Out of 1,792 genes that were differentially regulated over time according to our time series analysis, 328 genes were classified as ABA-responsive according to the criteria defined by Timmerhaus et al. (2011). Out of the 40 differentially expressed TAPs from the pairwise comparisons an ABA responsive element was predicted for ten of the differentially expressed TAP genes (Timmerhaus et al., 2011) and an activation by ABA or salt was shown for 25 using a TAP-specific microarray (Richardt et al., 2010). The list of ABA-regulated TAPs found in our study thus fully incorporates both sets indicating the high sensitivity and reliability of this study (Figure 7B).

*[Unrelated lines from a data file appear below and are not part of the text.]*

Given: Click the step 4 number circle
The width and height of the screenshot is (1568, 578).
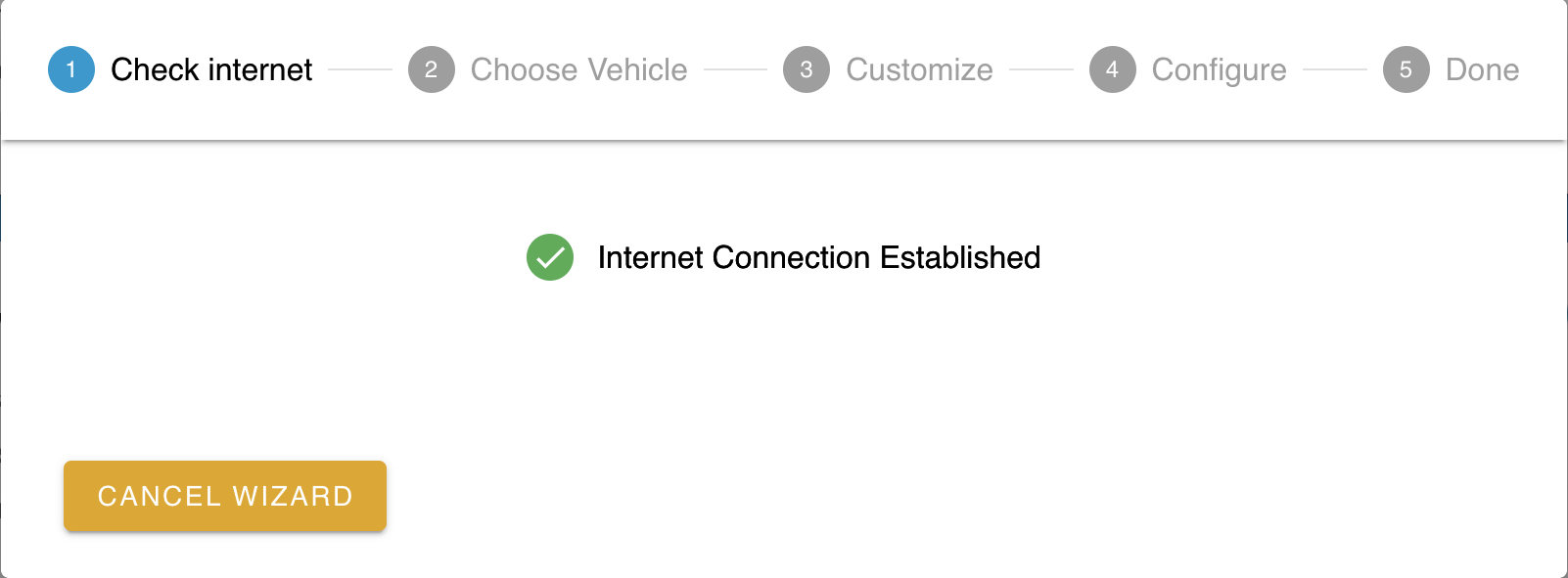Looking at the screenshot, I should pyautogui.click(x=1113, y=69).
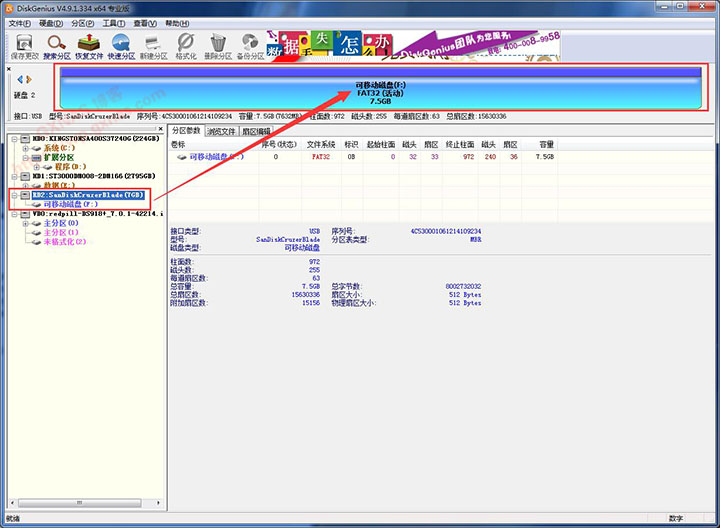
Task: Select 未格式化(2) partition in the disk tree
Action: 64,241
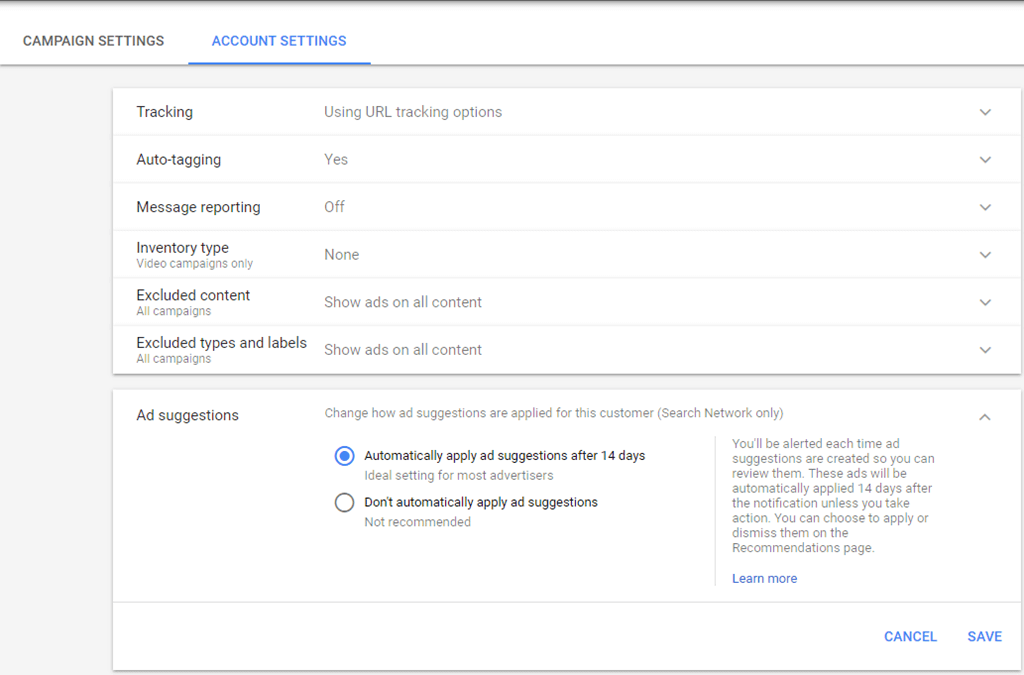Click the Ad suggestions section heading
Screen dimensions: 1024x675
pos(187,415)
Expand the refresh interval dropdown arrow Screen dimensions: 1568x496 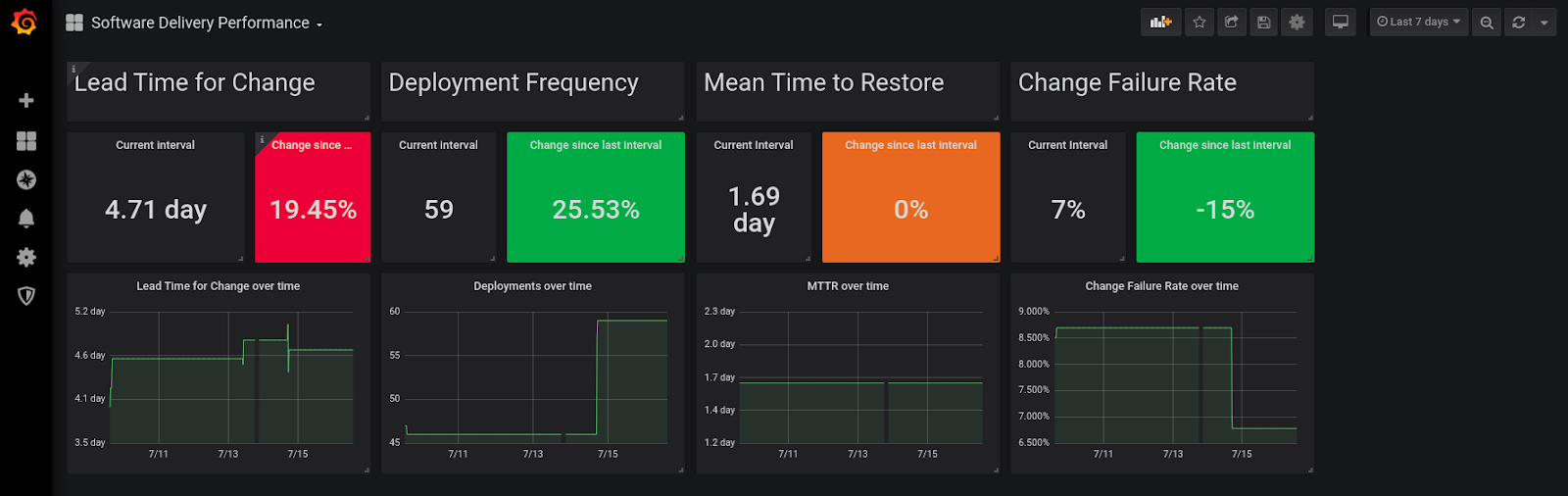pos(1544,22)
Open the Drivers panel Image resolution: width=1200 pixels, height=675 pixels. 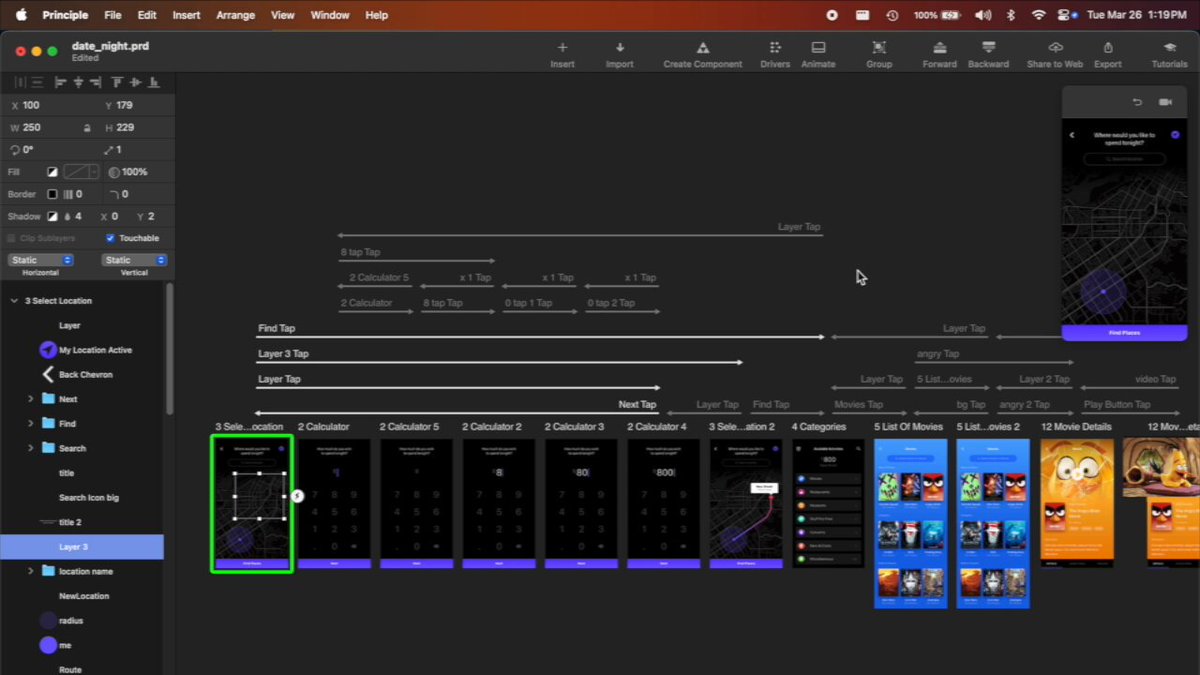[775, 54]
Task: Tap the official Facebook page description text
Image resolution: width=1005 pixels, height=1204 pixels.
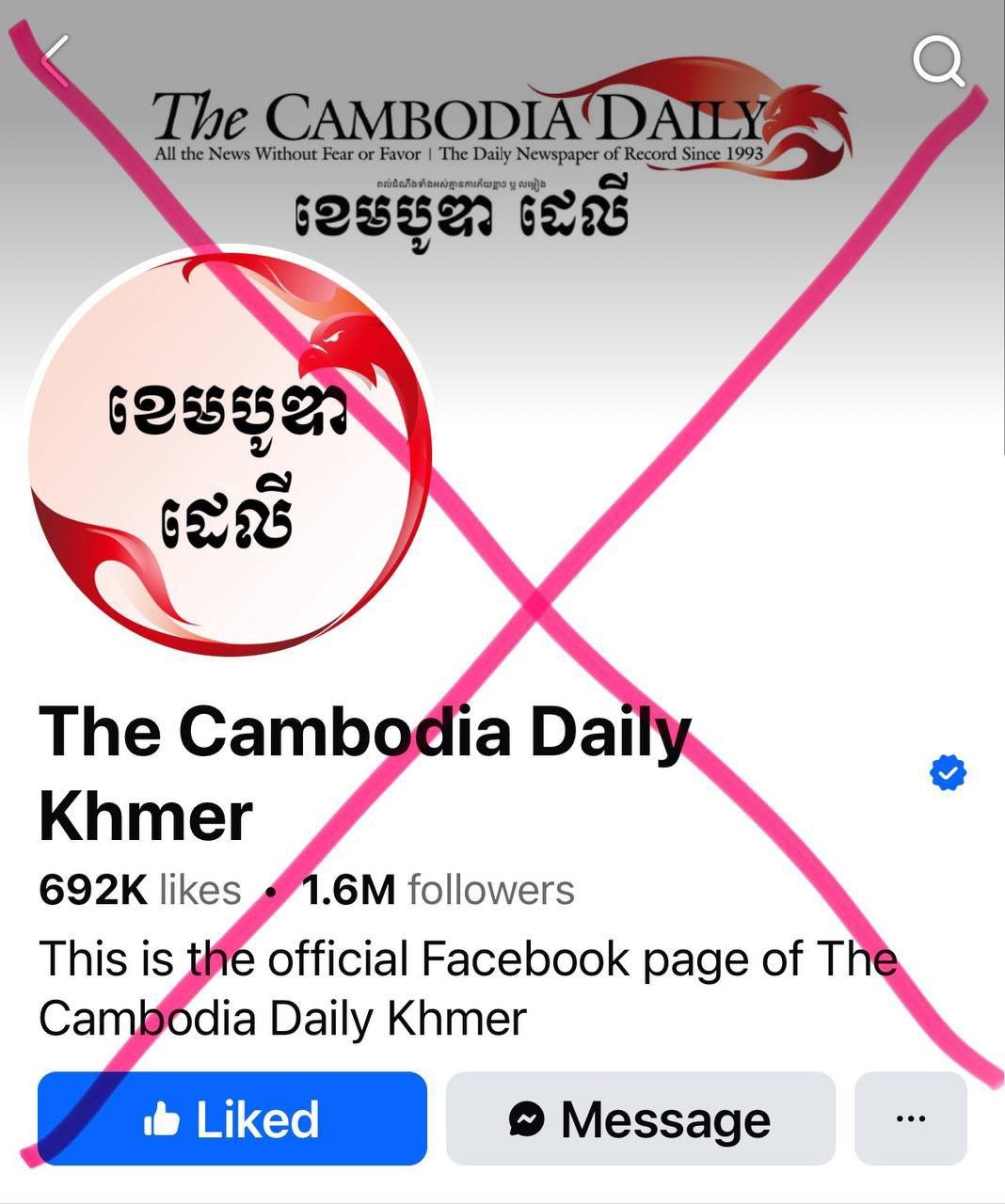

Since ABA plays an important role in the stress response of plants, we compared the set of differentially expressed TAPs identified in our analysis to other studies in P. patens that analyzed transcriptional changes in response to different abiotic stresses. Strikingly, we found that all TAPs that were previously identified to be differentially expressed during cold stress, dehydration and UV-B radiation are also differentially regulated in response to exogenously applied ABA (Figure 7C), supporting a common role of ABA in diverse molecular stress responses. We found 13 TAPs activated by ABA and cold stress (Beike et al., 2015), five activated by ABA and UV-B (Wolf et al., 2010) and nine activated by ABA and dehydration (Hiss et al., 2014). A single TAP gene (Phypa_126548) that is activated by ABA and all other stresses encodes an AP2/EREBP family protein previously shown to be prominently involved in the P. patens stress response (Richardt et al., 2010; Hiss et al., 2014). The cold-responsive TAPs that were also identified in our data set show an activation by cold primarily after 8–24 h. In our ABA time course most of them show an activation at the two later time points (60 and 180 min), suggesting that their activation upon cold requires ABA biosynthesis and/or ABA-release from glucosyl esters (Figure 7D).

Discussion

The first land plants had to evolve processes that are required for successful land colonization such as drought and freezing tolerance (Kenrick and Crane, 1997; Charron and Quatrano, 2009; Rensing, 2018; Reski, 2018). Many of these features are present in extant land plants and hence are evolutionarily conserved since the split of mosses and the vascular plant lineage. The moss P. patens is highly tolerant against dehydration, salt and osmotic stress (Frank et al., 2005b) and cells from the filamentous protonemal tissue can undergo differentiation into vegetative diaspores (brachycytes) under unfavorable growth conditions such as extended periods of dehydration. Furthermore, desiccation and osmotic stress result in the accumulation of ABA (Minami et al., 2005; Xiao et al., 2018), and brachycyte formation can be induced by exogenous ABA application (Decker et al., 2006), indicating that elevated ABA levels are sufficient to provoke all transcriptional changes underlying this specific developmental fate. ABA application results in the development of brachycytes that are characterized by thickened cell walls, tiny vacuoles and the storage of lipids and starch (Figure 1). The formation of brachycytes is ABA-dependent as ABA non-responsive mutants (Ppanr) do not produce any brachycytes (Minami et al., 2006; Saruhashi et al., 2015; Stevenson et al., 2016).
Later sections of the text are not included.